In: Physics
A 20 μF capacitor initially charged to 25 μC is discharged through a 1.5 kΩ resistor. Part A How long does it take to reduce the capacitor's charge to 10 μC?
Concept and reason
The concept required to solve this problem is the charge stored by the capacitor. Initially, the initial charge stored by the capacitor by the capacitor is provided. From the capacitor's property, initially, the capacitor behaves like a short circuit \(t=0^{+}\). At the steady-state, the capacitor's charge is equal to the source voltage if this is connected in parallel with the circuit. Suppose it is not connected in parallel with the circuit. Finally, the voltage across the capacitor is calculated by using the final charge stored by the capacitor.
Fundamentals
The expression of the time constant in the series \(\mathrm{RC}\) circuit is expressed as follows, \(\tau=R C\)
Here, \(R\) is the equivalent resistance, \(C\) is the equivalent capacitance, and \(\tau\) is the time constant. The expression of the final charge stored by the capacitor is expressed as follows, \(Q=Q_{0} e^{-t / \tau}\)
Here, \(Q\) is the final charge stored by the capacitor, and \(Q_{0}\) is the initial charge stored by the capacitor.
Calculate the time constant of the circuit.
The expression of the time constant of the circuit is expressed as follows, \(\tau=R C\)
Substitute \(1.5 \mathrm{k} \Omega\) for \(R\) and \(20 \mu \mathrm{Ffor} C\) in the above expression of the time constant of the circuit.
$$ \begin{array}{c} \tau=(1.5 \mathrm{k} \Omega)(20 \mu \mathrm{F}) \\ =(1.5 \mathrm{k} \Omega)\left(\frac{1 \times 10^{3} \Omega}{1 \mathrm{k} \Omega}\right)(20 \mu \mathrm{F})\left(\frac{1 \times 10^{-6} \mathrm{~F}}{1 \mu \mathrm{F}}\right) \\ =0.03 \mathrm{sec} \end{array} $$
Form the expression of the time constant, the time constant of the \(R C\) circuit is the product of the resistance and the capacitance of the circuit.

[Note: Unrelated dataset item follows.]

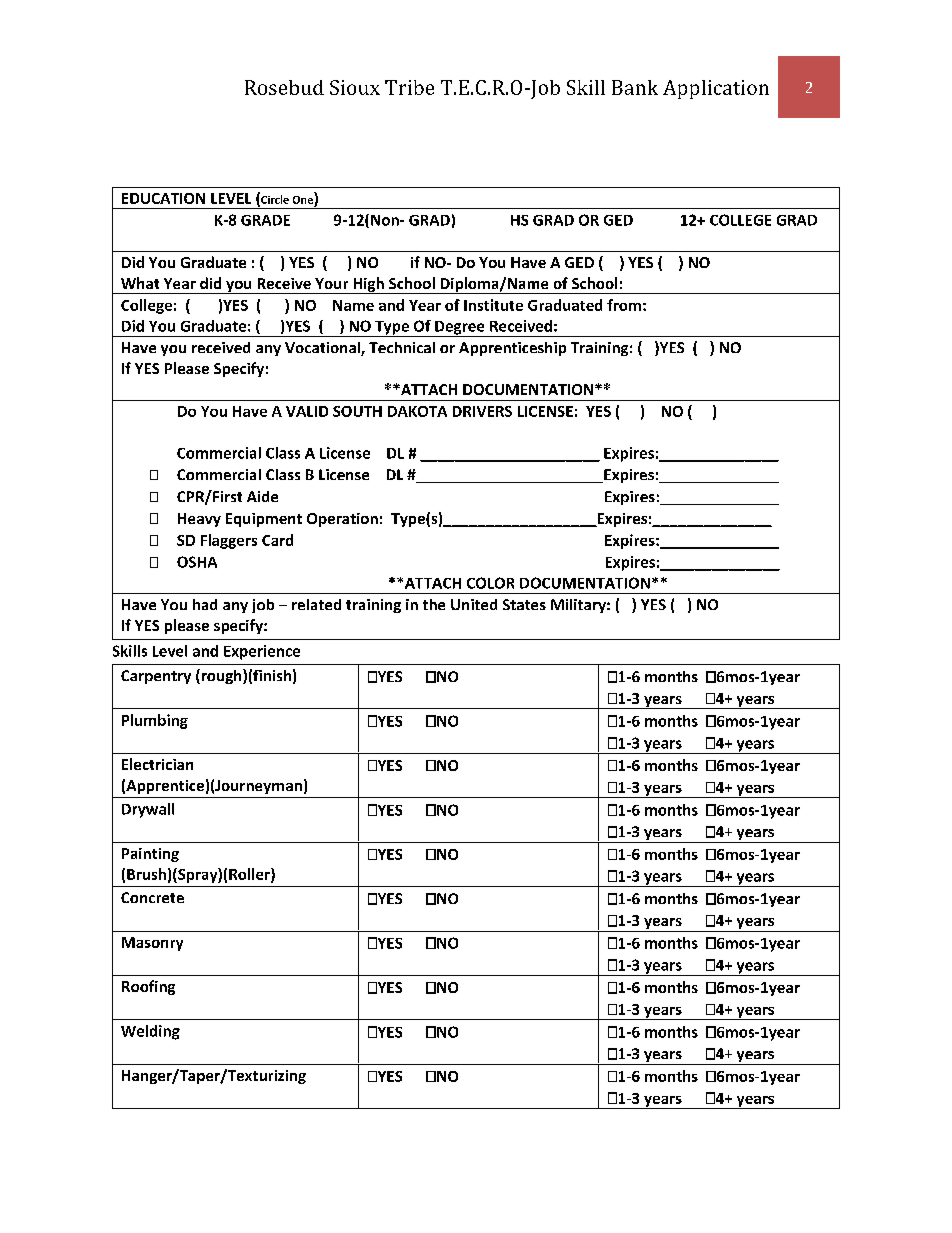 The width and height of the screenshot is (952, 1233). What do you see at coordinates (635, 87) in the screenshot?
I see `Bank` at bounding box center [635, 87].
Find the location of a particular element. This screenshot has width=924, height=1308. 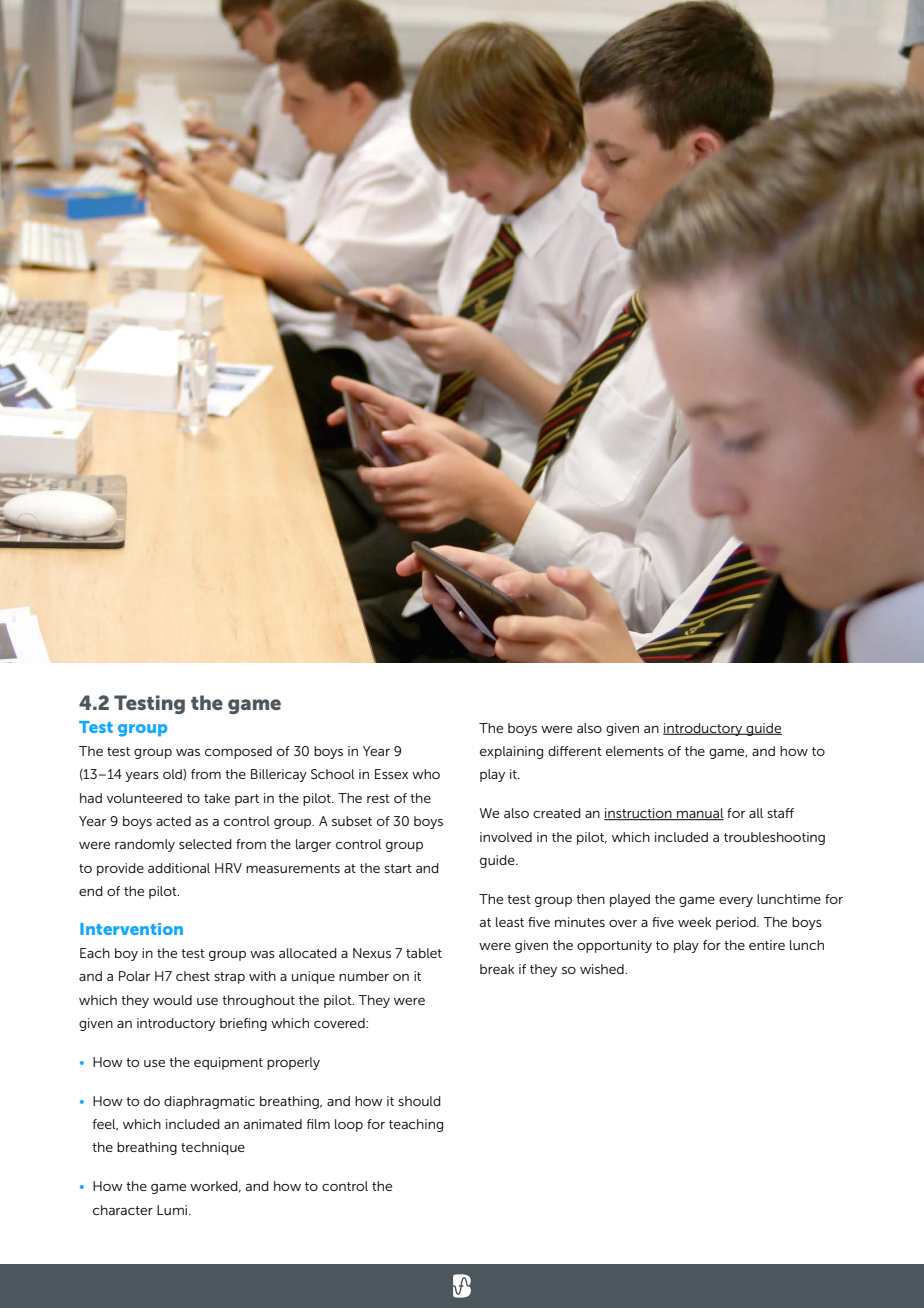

Calculate the time to take reduced the charge across the capacitor. The expression of the final charge stored by the capacitor is expressed as follows, \(Q=Q_{0} e^{-t / \tau}\)
Rearrange the above expression in terms of timet. \(\frac{Q}{Q_{0}}=e^{-t / \tau}\)
Take natural log both side. \(t=-\tau \ln \left(\frac{Q}{Q_{0}}\right)\)
Substitute \(25 \mu\) Cfor \(Q_{0}\) and \(10 \mu\) Cfor \(Q\) and 0.03 sfor \(\tau\) in the above expression of the timet.
\(t=-(0.03 \mathrm{~s}) \ln \left(\frac{10 \mu \mathrm{C}}{25 \mu \mathrm{C}}\right)\)
\(=0.027 \mathrm{~s}\)
The time taken to reduce the charge of the capacitor to \(10 \mu \mathrm{Cis}\) equal to \(0.027 \mathrm{~s}\).
The charge stored by the capacitor depends on the initial value of the capacitor and the time constant of the circuit. To calculate the final charge stored by the capacitor, the capacitor uses the final expression of the capacitor's charge.
The time taken to reduce the charge of the capacitor to \(10 \mu\) Cis equal to 0.027 s.